THE REQUEST: Rewrite the data from the line that contains "Where should I click to: Select" through the line that contains "This screenshot has width=500, height=369.", replacing "dropdown menu" with "menu" and leaving everything else unchanged.

RECORD SET:
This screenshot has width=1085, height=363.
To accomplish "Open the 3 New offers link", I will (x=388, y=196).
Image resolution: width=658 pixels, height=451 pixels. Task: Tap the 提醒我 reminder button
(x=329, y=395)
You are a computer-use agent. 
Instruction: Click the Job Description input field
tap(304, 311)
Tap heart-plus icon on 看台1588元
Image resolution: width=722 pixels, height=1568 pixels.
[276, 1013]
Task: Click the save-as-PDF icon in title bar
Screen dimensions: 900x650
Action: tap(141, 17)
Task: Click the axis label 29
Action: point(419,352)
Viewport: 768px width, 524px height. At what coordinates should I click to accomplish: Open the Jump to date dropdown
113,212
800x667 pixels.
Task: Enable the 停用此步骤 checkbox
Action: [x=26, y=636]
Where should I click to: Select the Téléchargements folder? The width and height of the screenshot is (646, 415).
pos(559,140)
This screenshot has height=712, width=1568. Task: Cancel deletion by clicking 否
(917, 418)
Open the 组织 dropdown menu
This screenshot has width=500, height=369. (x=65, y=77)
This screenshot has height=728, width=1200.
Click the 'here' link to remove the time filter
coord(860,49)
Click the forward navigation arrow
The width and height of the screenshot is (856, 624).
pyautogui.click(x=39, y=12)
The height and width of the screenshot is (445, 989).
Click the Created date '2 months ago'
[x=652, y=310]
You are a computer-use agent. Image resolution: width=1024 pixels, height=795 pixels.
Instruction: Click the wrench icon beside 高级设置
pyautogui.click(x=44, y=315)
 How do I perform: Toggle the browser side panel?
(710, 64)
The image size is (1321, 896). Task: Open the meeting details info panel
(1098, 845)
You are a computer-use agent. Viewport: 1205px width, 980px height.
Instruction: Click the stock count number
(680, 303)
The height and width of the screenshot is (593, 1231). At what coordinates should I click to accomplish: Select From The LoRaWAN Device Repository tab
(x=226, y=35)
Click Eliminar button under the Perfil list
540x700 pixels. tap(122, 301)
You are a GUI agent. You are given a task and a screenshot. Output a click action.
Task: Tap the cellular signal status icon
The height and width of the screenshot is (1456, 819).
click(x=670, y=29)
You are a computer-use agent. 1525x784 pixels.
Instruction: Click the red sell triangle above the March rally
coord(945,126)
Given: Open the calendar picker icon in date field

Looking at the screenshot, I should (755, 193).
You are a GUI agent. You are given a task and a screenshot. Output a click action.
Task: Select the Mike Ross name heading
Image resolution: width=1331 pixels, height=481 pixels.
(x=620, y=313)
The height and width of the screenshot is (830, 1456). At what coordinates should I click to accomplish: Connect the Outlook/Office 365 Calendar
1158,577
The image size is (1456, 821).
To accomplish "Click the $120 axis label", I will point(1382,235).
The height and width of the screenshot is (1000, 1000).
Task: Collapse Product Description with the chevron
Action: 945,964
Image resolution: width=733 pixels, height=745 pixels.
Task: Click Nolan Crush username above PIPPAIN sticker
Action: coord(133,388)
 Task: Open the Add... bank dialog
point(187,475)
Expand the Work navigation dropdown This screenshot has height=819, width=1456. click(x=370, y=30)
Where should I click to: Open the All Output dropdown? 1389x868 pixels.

ANSWER FOR THIS EXERCISE:
Where should I click to: Select the Téléchargements folder? The width and height of the screenshot is (646, 415).
pos(559,140)
This screenshot has height=712, width=1568. Task: Cancel deletion by clicking 否
(917, 418)
Open the 组织 menu
This screenshot has width=500, height=369. (x=65, y=77)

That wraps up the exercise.